После того как было произнесено последнее слово, аббат Радульфус некоторое время сидел молча, выражение его лица не изменилось, только в глубоко посаженных глазах блеснуло больше внимания.
– Любовь сама по себе не греховна, – осторожно промолвил он наконец. – Она не может быть грехом, хотя способна ввести в искушение. Было ли когда-нибудь сказано хоть одно слово об этой необычной привязанности между тобой и этой женщиной, был ли какой-нибудь жест или взгляд, который нарушил бы данный тобой обет или оскорбил ее достоинство?
– Нет! Нет, отец мой, никогда! Никогда ни одного слова, кроме слов учтивого приветствия, и прощания, и благословения, положенного такой благодетельнице. Ничего дурного не было ни сделано, ни сказано, преступно только мое сердце. Она ничего не знает о моих му́ках, она не думает и никогда не будет думать обо мне иначе, как только о посланце нашей обители. Сохрани Боже, чтобы она когда-нибудь узнала о моих страданиях, ведь она безупречно чиста. Не только ради моего блага, но и ради нее я умоляю освободить меня от необходимости снова видеть ее. Такая боль, какую я испытываю, может смутить ее и огорчить, даже если она не поймет, чем вызваны мои муки. Ни в коем случае я не хочу причинить ей горе.
Аббат Радульфус резко поднялся с кресла, а Эльюрик, лишенный последних сил исповедью и убежденный в собственной виновности, рухнул на колени и обхватил голову руками, ожидая приговора. Однако аббат лишь отвернулся к окну и постоял немного, глядя на залитый вечерним солнцем мир, на садик, где в изобилии набухали бутоны его роз.

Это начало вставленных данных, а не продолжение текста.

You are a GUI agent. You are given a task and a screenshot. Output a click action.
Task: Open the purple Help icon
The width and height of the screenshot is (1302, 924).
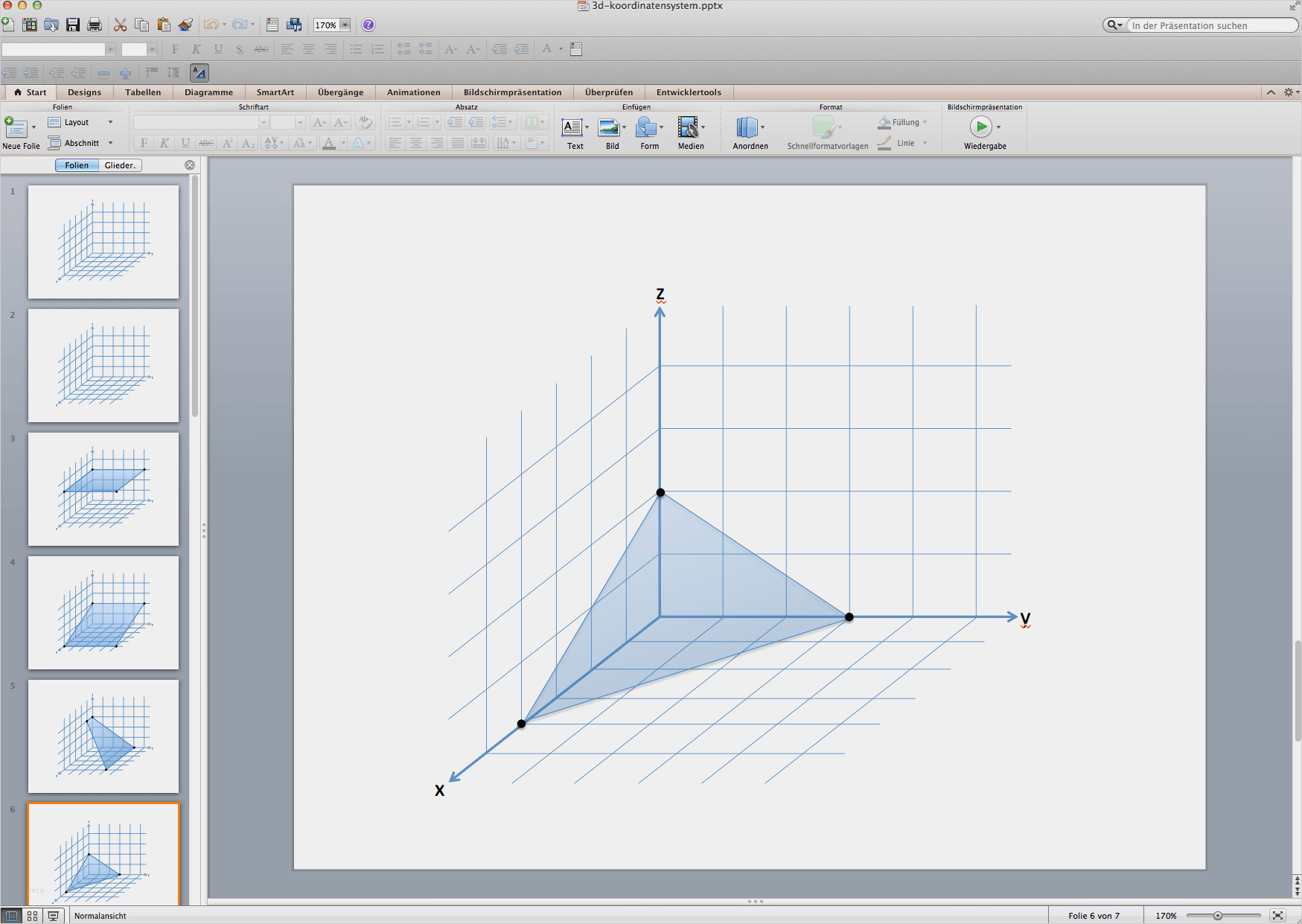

«Слава Богу, больше не будет малолетних послушников, не придется печалиться об их судьбе, – подумал аббат. – Не будут вынимать младенцев из колыбели и растить так, чтобы они не знали ни самого вида женщин, ни звука их голоса, обкрадывая тем самым ребенка, лишая его общения с половиною Божьих созданий. Как можно ожидать, что потом эти дети справятся с чувствами, которые им чужды и которые пугают их, мысль о которых преследует их, как страшный дракон? Рано или поздно им на пути встретится женщина, и окажется, что она наводит на них ужас, как армия врага, идущая в наступление с развернутыми знаменами, а искалеченные с детства люди, безоружные и беззащитные, должны противостоять этому! Мы причиняем зло женщинам и причиняем зло этим юношам, позволяя им созревать, становиться мужчинами, беспомощными перед зовом плоти. Предохраняя их от опасностей внешнего мира, мы лишаем их средств, с помощью которых они могли бы защитить самих себя. Ладно, больше этого не будет! Теперь в монастырь станут приходить только в зрелом возрасте, по собственной воле, и то будут люди, готовые нести свою ношу. Однако бремя, гнетущее этого юношу, ложится и на меня».
Аббат отвернулся от окна и посмотрел на молодого монаха. Эльюрик стоял на коленях, закрыв лицо руками, гладкими, мягкими, молодыми, и слезы медленно текли у него между пальцев.
– Посмотри на меня! – потребовал аббат, а когда юноша со страхом поднял к нему измученное лицо, добавил: – Теперь отвечай правду и не бойся. Ты никогда ни слова не говорил этой госпоже о своей любви?
– Нет, отец мой!
– И она никогда не произносила подобных слов и не бросала на тебя взглядов, которые могли бы зажечь любовь или хотя бы заронить мысль о ней?
– Нет, отец мой, никогда, никогда! Она недосягаема для меня! Я для нее ничто! – Со слезами отчаяния юноша добавил: – Это я, к своему позору, замарал ее любовью, о которой она ничего не знает.